Estimating and Comparing Health and Financial Risk Protection Outcomes in Economic Evaluations

Abstract

Objectives

Improving health and financial risk protection (FRP, the prevention of medical impoverishment) and their distributions is a major objective of national health systems. Explicitly describing FRP and disaggregated (eg, across socioeconomic groups) impact of health interventions in economic evaluations can provide decision makers with a broader set of health and financial outcomes to compare and prioritize interventions against each other.

Methods

We propose methods to synthesize such a broader set of outcomes by estimating and comparing the distributions in both health and FRP benefits procured by health interventions. We build on benefit-cost analysis frameworks and utility-based models, and we illustrate our methods with the case study of universal public finance (financing by government regardless of whom an intervention is targeting) of disease treatment in a low- and middle-income country setting.

Results

Two key findings seem to emerge: FRP is critical when diseases are less lethal (eg, case fatality rates 1% or so), and quantitative valuation of inequality aversion across income groups matters greatly.
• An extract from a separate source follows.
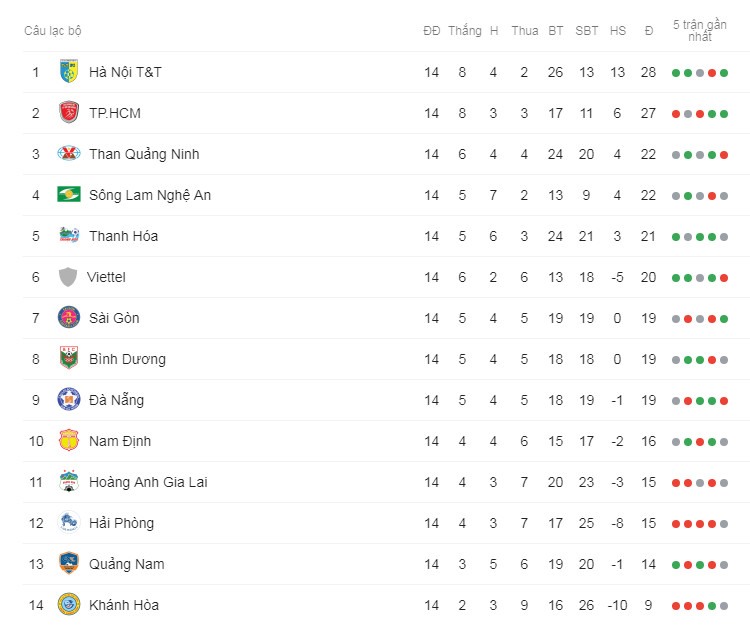Click the Thua column header
This screenshot has height=639, width=750.
click(525, 31)
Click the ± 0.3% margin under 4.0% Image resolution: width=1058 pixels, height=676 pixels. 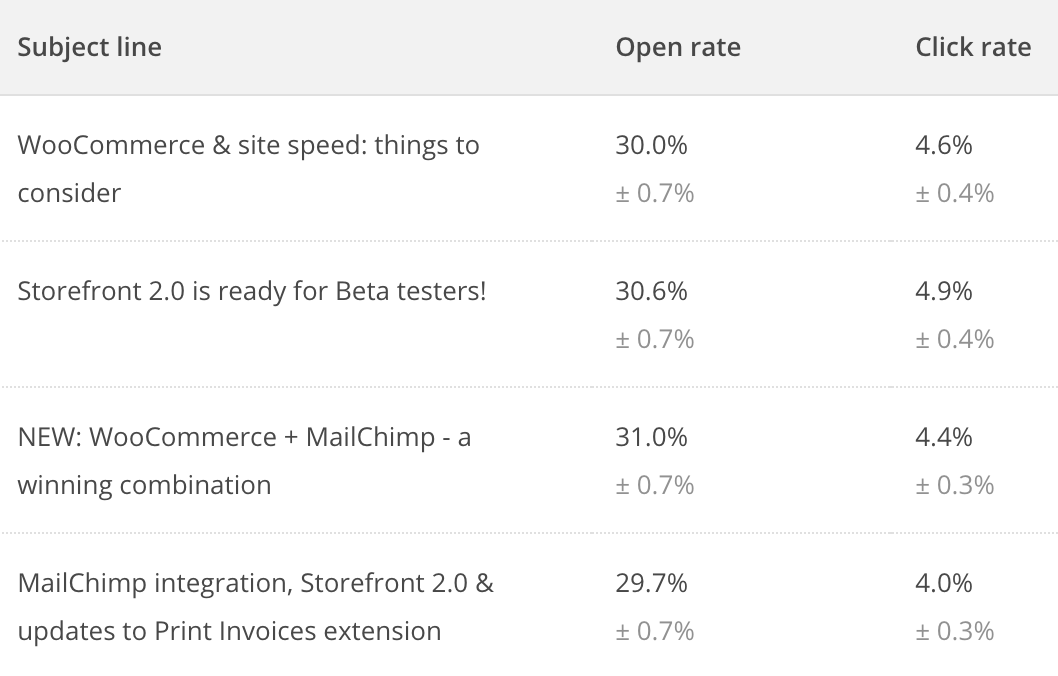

We recommend the use of numerous sensitivity analyses and that all distributional health and financial outcomes be first presented in a disaggregated form (before potential subsequent aggregation).

Conclusions

Estimation approaches such as the one we propose provide explicit disaggregated considerations of equity, FRP, and poverty impact for the development of health sector policies, with high relevance for population-based preventive measures.